Soccernet's Alan Douglas discusses the influence of 2 Scotsman - Bill Shankly and Matt Busby - on English football. The article speaks of the remarkable parallels and differences between them.

From Soccernet:

Matt Busby and Bill Shankly, names carved in the folklore of British football, shared a common bond in an understanding of what it means to go hungry.

Their subsequent comfortable lifestyles were in sharp contrast to their humble, and at times almost impoverished, beginnings in a Scotland much more accustomed to hardship than opulence in the early years of the century.

Both were born into a culture of hard work and struggle, Busby in 1909 in the village of Orbiston near Bellshill, Shankly four years later at Glenbuck, a mile or so from the Ayrshire/Lanarkshire border.

Both made their mark in football management after beginning life down a coal mine in communities whose very existence was dependent on the fruits of the pit.

Busby fell heir to the role of family breadwinner following the death of his soldier father during the First World War, and Shankly, too, was a much-needed provider for a family of ten.

Both later found escape from a life of unrelenting toil through their skills as footballers. But the experience of working at the coal face shaped the personalities of both men for the remainder of their lives, particularly when football beckoned.

The pair matured in their sporting passion to become more than adequate players, ironically in the same wing-half roles, and were even considered good enough to represent their country, Busby, who played for Manchester City and Liverpool, gaining a solitary cap and Shankly, who plied his trade with Preston North End, representing his country five times.

Shankly, recalling his upbringing in Glenbuck, revealed: "At school we were brought up on tales of Bruce, Wallace and Burns. We thought England was our enemy. Later on, when I became an international, I was like all Scots when confronted by England. We tend to revert to being savages for 90 minutes."

Both were FA Cup winners and runners-up before venturing into football management where, between them, they presided over a total of 14 major trophy wins.

Yet, in spite of so many remarkable parallels, these two men were complete opposites in how they nurtured and encouraged the talents of those in their charge.

Busby was a quietly-spoken, almost shy man, whose fatherly approach and apparent understanding that footballers have a tendency to transgress at times won him the respect and affection of his players. Who else could have harnessed the skills of wayward genius George Best so effectively?

Shankly was a very different character, loud, brash and quick-witted. It is testimony to Shankly's sharp wit and ability as a story teller that so many of his former players, in particular Ian St John and Emelyn Hughes, have turned him into a figure of legendary status on their travels round the after-dinner speaker circuit.

In spite of that, Busby and Shankly also had much in common as both were blessed with strong character and a rugged determination to succeed where other lesser mortals might so easily have failed. It was the blunt, hard, unyielding Scot in them.
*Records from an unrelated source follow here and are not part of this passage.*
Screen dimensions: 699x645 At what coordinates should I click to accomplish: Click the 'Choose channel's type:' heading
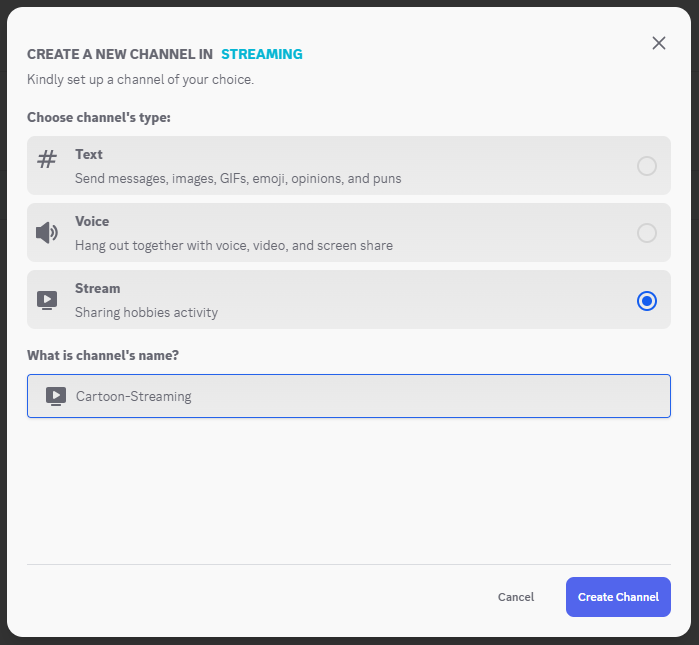pos(99,118)
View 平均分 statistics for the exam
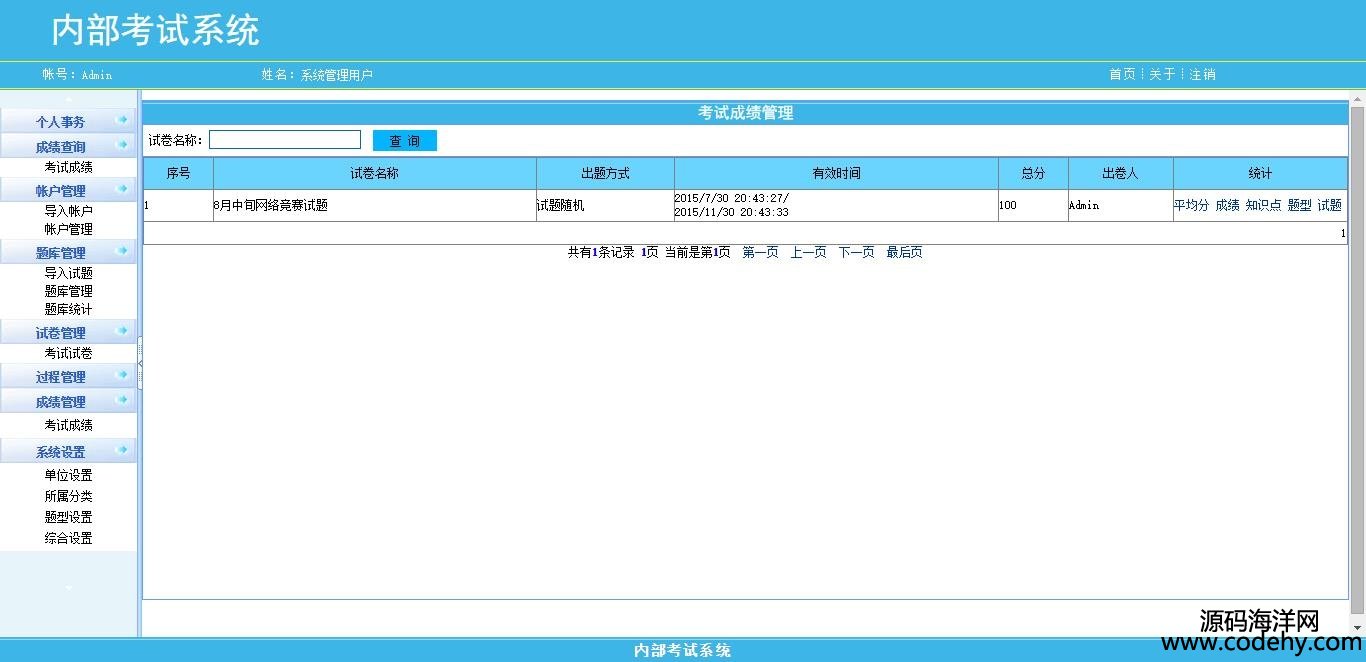Screen dimensions: 1366x662 pyautogui.click(x=1190, y=205)
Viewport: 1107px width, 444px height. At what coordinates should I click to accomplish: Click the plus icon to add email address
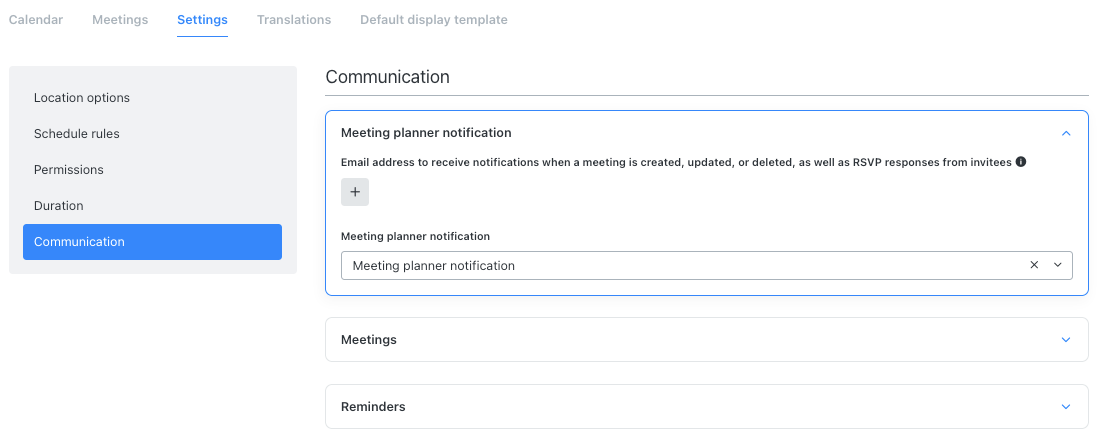click(x=354, y=192)
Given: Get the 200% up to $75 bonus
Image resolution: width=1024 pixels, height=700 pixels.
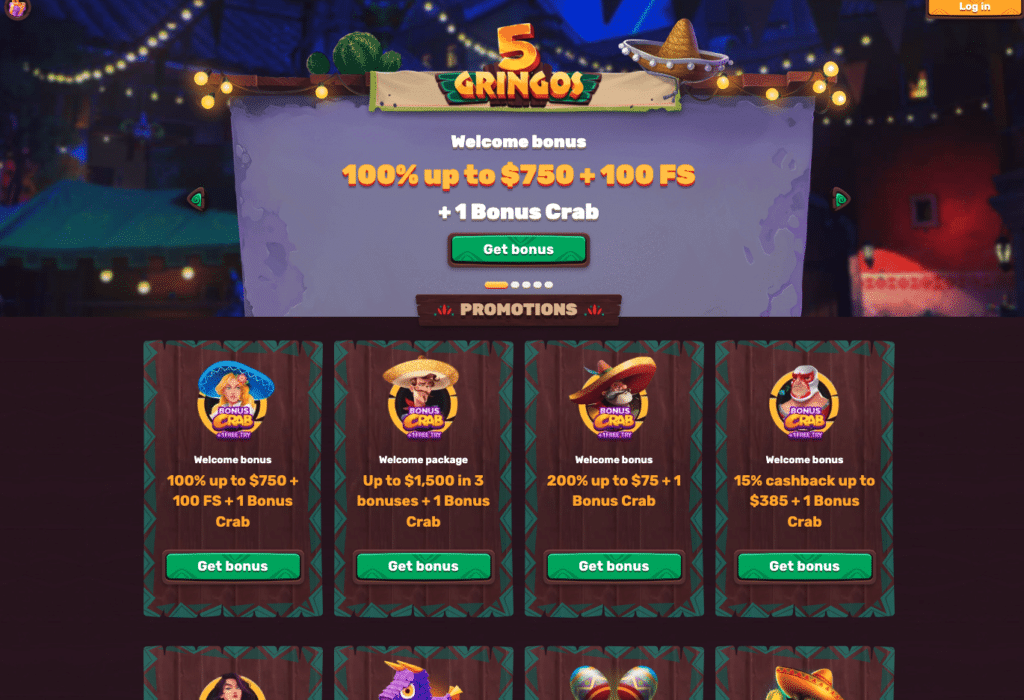Looking at the screenshot, I should (614, 566).
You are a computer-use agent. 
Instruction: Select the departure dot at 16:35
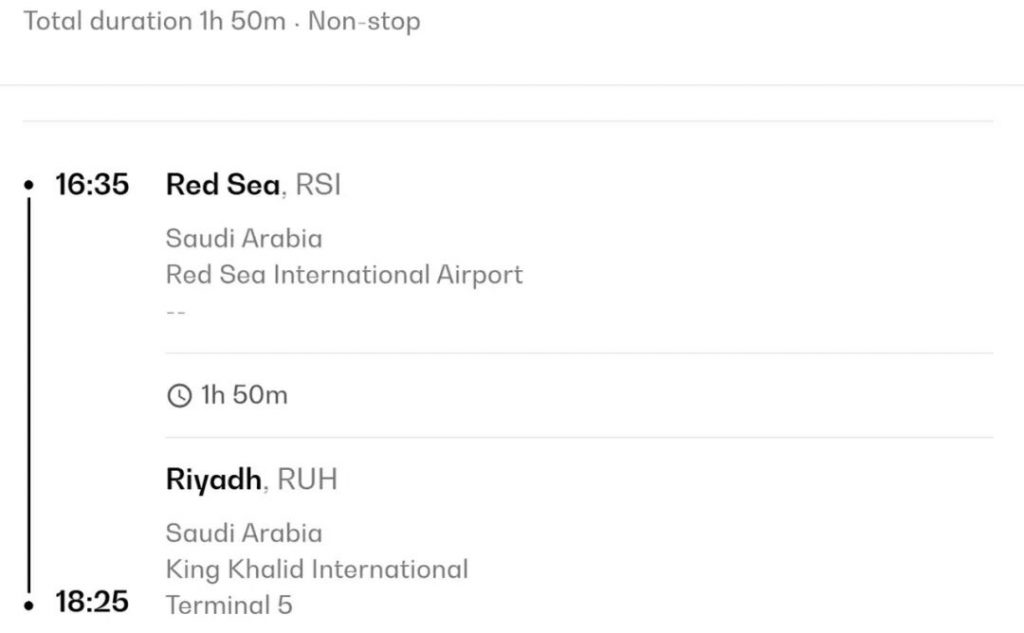[x=29, y=185]
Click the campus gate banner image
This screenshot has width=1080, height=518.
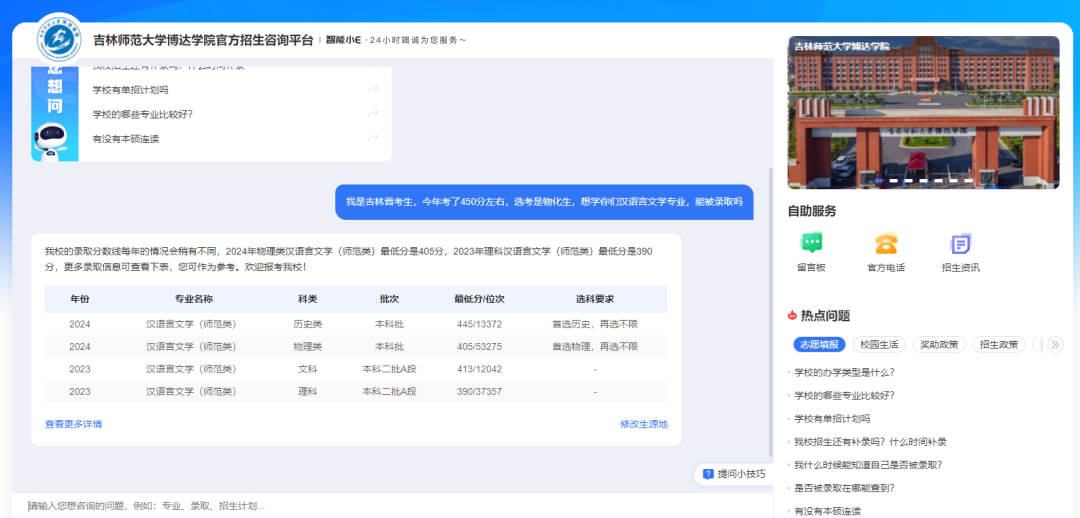coord(923,113)
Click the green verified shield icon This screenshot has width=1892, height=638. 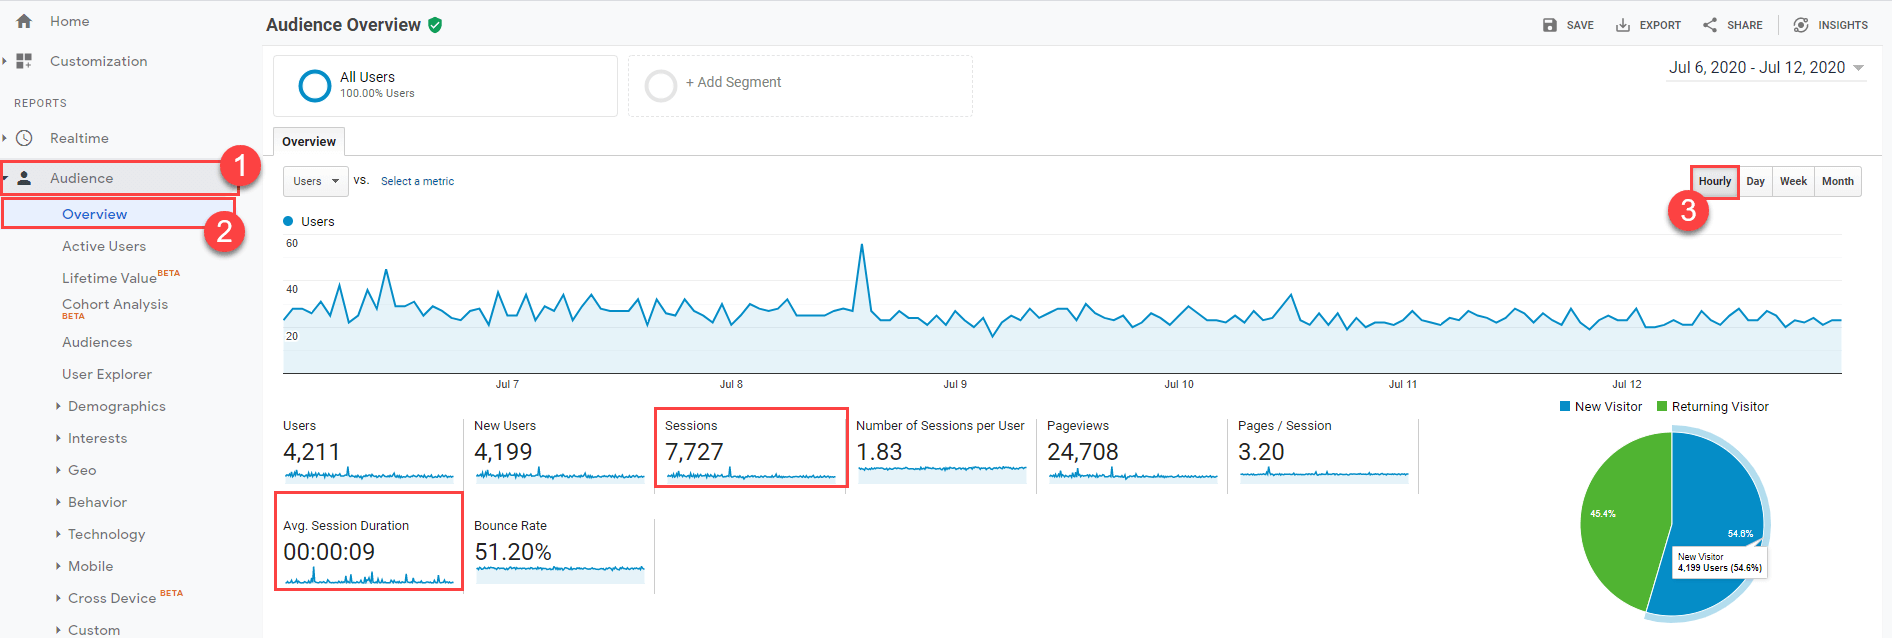435,25
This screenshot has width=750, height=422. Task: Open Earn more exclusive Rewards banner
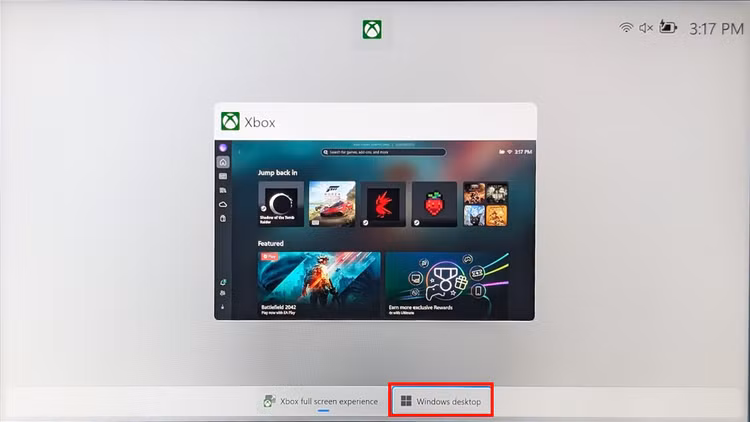pos(447,284)
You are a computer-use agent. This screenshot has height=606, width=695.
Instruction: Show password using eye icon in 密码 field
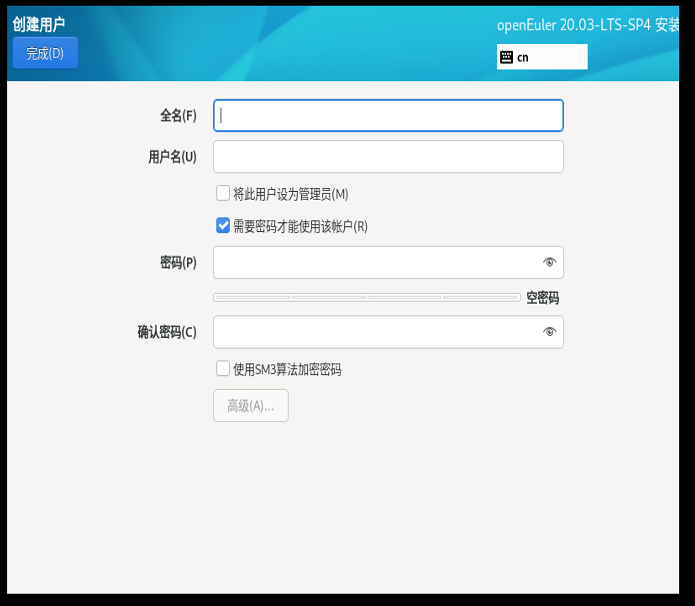[x=549, y=262]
Denis Law, who played under Shankly at Huddersfield and Busby at Old Trafford, said: "Shanks was the extrovert but Matt was not flamboyant like Bill. But he was always in charge.

"There were people outside the club who might have thought that he was soft because he was quiet spoken or gentle mannered but his players knew better than to try to cross him."

Matt also proved himself to be as physically tough as old boots when he hovered between life and death in the wake of the Munich air disaster in February 1958, a tragedy which robbed Manchester United of eight of his Busby Babes, among them the uniquely-gifted Duncan Edwards, who had been tipped to become a true England great.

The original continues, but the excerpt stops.